Monday, November 10, 2014

price Deflation- why It is a good thing

There are some ecconomists who believe that falling prices are an inherntly bad thing. They might defend this statement by pointing out some crash and recession or depression that lasted for years and make the claim it stayed that bad because prices remained low and if we just printed more money hen they might say inflation is good as it lowers real wages as seen in articles like this (http://www.motherjones.com/kevin-drum/2012/04/why-high-inflation-good-recession). One of the arguments about deflation being a bad thing is that people will put of purchasing things and this in turn would create a situation where people are "hoarding money" and simply cease to buying anything ever again as they know could get a given product cheaper if they waited.
The problem with the fears of money hoarding is that most people call it savings and view it as a good thing. They might try to say the difference is that money hoarding is putting your money in a coffee can while savings means putting it in the bank- in view where they put the money does not matter A lot of us have change jars and we use the money for gas or getting a soda. Then we get the notion that people will put off buying things for eternity. This is simply mistaken- first there are products we buy out of necessity like food. Next our desire for something- routinely our strips our desire to save money in the future.  An example here is the fact anyone is willing to buy a computer or other electronic device, because if you waited another year you'll be able to buy a better system for less than you are spending now. The computer industry didn't collapse due to constantly falling prices. This is because some times the short term benefits of a product are seen as benifical over the long term benefits of saving. In this case some one will pay $1500 for a computer not because they need that sort of a machine but because they want to play the latest video games.

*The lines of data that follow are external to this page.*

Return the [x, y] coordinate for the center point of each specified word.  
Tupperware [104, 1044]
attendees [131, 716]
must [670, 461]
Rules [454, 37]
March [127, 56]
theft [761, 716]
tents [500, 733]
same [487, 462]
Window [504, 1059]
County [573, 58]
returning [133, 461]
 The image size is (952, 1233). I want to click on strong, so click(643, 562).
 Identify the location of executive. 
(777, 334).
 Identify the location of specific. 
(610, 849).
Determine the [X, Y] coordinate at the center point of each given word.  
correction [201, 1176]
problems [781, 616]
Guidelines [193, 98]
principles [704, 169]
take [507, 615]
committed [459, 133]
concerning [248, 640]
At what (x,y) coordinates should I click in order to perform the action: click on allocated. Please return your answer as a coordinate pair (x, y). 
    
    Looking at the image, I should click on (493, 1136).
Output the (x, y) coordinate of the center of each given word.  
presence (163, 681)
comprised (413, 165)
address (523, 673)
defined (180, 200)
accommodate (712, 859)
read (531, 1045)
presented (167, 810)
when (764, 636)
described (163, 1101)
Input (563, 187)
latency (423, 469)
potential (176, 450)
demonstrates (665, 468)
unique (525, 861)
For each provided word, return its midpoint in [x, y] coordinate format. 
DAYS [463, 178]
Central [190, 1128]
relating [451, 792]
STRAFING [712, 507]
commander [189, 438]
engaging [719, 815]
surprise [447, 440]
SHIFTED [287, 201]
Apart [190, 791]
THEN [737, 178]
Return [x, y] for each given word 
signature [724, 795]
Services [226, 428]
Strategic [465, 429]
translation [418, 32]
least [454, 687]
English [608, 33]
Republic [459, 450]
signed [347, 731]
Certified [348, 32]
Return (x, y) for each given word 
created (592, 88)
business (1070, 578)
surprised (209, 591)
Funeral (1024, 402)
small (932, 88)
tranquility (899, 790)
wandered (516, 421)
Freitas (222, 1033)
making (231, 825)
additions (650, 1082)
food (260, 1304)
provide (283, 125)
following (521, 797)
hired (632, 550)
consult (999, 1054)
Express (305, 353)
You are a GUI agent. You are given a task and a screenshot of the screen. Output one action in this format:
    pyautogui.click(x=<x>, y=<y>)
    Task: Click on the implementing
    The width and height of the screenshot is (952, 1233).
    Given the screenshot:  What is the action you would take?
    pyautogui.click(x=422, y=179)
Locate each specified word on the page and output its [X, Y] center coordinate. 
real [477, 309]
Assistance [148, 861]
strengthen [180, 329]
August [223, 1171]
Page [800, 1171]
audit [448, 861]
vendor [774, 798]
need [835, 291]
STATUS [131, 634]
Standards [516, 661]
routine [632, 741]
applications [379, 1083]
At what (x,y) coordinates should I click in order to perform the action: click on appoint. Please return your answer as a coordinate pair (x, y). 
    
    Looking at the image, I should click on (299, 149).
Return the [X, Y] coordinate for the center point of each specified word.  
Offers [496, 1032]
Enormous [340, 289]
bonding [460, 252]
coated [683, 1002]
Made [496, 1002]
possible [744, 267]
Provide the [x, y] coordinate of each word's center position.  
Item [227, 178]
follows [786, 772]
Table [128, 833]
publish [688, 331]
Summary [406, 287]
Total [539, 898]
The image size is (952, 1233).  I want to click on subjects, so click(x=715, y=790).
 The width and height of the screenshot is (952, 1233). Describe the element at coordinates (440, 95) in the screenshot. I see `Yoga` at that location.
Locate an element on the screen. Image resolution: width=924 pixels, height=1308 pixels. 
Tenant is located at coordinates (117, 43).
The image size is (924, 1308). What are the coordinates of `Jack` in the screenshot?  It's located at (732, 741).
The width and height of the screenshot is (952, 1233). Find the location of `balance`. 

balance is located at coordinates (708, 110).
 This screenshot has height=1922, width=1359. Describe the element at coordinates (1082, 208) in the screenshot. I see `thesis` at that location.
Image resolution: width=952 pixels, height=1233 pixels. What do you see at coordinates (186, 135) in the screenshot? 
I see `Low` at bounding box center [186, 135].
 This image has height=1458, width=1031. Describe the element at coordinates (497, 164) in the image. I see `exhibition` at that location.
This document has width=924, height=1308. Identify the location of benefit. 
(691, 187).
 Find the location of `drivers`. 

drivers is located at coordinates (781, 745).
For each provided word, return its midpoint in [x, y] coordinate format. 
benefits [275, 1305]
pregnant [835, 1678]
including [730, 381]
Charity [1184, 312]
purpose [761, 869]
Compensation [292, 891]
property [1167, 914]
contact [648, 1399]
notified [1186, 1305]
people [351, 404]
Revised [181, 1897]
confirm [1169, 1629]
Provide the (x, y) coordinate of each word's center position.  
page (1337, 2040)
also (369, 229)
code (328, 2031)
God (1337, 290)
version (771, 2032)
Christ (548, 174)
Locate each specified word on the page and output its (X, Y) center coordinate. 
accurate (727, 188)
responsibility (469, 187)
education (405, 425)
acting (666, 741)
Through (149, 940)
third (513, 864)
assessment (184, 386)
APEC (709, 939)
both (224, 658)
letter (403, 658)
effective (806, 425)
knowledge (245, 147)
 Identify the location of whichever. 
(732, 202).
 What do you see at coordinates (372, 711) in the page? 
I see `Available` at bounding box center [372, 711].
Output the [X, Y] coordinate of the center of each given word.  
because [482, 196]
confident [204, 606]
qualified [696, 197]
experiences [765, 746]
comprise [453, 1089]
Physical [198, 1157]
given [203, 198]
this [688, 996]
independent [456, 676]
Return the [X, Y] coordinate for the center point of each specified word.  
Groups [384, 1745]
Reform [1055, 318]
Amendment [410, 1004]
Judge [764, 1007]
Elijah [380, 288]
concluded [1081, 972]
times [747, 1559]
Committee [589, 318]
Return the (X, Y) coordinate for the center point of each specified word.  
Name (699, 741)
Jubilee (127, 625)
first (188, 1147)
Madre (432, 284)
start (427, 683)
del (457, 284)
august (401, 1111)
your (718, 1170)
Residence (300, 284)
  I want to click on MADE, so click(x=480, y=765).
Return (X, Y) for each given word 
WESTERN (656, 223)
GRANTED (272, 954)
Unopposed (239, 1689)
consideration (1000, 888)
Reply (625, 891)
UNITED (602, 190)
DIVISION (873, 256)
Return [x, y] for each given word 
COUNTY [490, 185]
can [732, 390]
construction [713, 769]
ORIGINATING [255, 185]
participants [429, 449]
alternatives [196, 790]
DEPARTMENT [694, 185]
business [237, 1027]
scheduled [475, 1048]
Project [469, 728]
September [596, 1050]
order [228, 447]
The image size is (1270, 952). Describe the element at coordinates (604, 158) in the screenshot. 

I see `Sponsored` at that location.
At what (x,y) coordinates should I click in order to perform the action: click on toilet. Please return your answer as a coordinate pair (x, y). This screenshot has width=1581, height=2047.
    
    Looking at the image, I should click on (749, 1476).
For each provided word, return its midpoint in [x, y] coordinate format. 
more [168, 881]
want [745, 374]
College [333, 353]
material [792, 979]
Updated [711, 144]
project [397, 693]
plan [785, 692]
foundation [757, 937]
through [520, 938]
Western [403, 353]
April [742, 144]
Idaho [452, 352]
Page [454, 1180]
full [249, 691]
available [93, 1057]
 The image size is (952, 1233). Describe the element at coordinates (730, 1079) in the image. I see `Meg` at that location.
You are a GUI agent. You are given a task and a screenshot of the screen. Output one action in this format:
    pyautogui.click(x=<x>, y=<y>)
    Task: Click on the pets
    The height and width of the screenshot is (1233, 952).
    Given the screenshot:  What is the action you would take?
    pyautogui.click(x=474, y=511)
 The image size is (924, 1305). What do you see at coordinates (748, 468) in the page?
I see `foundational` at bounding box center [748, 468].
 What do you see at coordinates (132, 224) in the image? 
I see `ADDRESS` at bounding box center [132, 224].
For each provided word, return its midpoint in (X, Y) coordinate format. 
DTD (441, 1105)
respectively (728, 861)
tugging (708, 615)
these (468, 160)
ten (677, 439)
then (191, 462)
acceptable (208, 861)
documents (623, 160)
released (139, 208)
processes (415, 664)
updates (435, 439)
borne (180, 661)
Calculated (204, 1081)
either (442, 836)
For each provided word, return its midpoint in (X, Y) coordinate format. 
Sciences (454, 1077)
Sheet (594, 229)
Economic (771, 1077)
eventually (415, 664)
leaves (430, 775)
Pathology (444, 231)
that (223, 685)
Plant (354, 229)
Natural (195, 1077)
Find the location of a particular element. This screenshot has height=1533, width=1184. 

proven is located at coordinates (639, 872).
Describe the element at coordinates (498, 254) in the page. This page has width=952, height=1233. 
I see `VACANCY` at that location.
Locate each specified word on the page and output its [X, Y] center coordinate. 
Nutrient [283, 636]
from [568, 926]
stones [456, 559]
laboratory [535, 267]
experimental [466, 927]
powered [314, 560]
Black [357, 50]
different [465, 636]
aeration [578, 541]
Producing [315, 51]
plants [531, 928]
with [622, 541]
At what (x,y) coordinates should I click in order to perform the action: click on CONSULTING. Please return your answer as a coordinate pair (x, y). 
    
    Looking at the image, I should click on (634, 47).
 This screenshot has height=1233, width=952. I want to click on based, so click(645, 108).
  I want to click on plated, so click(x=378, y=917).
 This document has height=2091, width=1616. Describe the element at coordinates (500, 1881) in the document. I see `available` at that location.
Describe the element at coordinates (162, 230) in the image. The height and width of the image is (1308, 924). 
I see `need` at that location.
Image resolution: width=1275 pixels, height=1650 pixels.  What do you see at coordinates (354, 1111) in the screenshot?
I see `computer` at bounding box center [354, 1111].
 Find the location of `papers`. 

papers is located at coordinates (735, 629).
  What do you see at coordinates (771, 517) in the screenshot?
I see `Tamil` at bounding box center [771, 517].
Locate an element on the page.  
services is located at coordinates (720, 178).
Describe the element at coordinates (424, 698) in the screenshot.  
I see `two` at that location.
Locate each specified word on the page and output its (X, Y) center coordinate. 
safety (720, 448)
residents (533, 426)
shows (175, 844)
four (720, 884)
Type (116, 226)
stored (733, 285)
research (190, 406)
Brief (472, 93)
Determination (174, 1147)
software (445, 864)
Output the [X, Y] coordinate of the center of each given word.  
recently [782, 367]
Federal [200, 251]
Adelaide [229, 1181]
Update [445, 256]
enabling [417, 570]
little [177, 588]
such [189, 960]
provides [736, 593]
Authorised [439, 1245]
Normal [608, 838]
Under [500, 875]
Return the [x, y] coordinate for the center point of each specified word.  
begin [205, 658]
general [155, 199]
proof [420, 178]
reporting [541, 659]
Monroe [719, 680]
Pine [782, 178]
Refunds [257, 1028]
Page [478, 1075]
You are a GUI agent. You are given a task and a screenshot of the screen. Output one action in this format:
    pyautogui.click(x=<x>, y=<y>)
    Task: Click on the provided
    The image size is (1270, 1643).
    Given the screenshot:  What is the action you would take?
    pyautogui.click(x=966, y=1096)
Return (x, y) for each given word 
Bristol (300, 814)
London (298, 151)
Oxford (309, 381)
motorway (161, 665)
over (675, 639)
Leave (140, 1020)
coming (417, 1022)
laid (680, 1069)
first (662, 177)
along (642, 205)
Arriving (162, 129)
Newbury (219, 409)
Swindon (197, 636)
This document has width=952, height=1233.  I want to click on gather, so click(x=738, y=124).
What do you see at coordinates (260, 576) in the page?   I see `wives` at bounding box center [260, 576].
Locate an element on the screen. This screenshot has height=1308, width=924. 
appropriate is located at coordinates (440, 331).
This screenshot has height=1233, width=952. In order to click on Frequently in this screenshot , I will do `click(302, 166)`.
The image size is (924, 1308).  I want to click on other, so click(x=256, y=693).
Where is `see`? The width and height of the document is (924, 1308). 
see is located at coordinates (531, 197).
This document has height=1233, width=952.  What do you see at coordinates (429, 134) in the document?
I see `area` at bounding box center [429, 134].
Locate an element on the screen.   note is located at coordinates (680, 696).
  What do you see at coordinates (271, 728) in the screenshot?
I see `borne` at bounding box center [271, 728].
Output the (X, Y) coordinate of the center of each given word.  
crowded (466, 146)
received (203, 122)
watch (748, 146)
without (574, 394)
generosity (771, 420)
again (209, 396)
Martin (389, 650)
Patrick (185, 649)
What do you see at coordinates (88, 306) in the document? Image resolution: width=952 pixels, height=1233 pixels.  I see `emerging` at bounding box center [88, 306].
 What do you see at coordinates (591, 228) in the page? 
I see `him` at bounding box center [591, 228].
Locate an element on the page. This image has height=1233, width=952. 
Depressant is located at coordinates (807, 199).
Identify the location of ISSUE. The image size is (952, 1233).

So they'll use their money horde- or as I like to call it savings to buy a computer, car or what ever other product they want.
The only major difference I would expect to see in a world with falling prices over the one we have now- is people will make larger down payments and try to buy things, and be more apt to pay cash. As they would have the savings and the purchasing power of the payment will increase over time.
Then finally the last problem is that they assume that falling prices are always a bad thing and will point out depressions, recessions and economic panics as proof it must be stopped.
Prices fall because their has been an increase in supply relative to demand and this happens for one of two basic reasons- either there has been an economic crash where a lot of people have lost money making them less likely to go shopping. In this case the falling prices are the market trying to adjust to and recover from the disaster and the problem was the bubble and crash. The second reason is that new technology and good management results in prices dropping over all. This would be  good thing for the over all economy. It is built on the belief that if a company can figure out away to make a product cheaper they will pass the savings to consumers as lower prices lead to more customers and higher profits.
The reason I labeled this post as price deflation instead of just deflation is because there is an older definition of deflation and inflation that relate to the money supply. The old line the more of something there is the less valuable it becomes holds true with money as well as everything else.So if the money supply grew faster than the number of goods being produced prices will increase and inversely if the number of goods being produced increased and the money supply stayed the same prices would decrease.  I want to live in the second ecconomy where companies are making money by cutting prices as it is the world where you see standards of living increasing.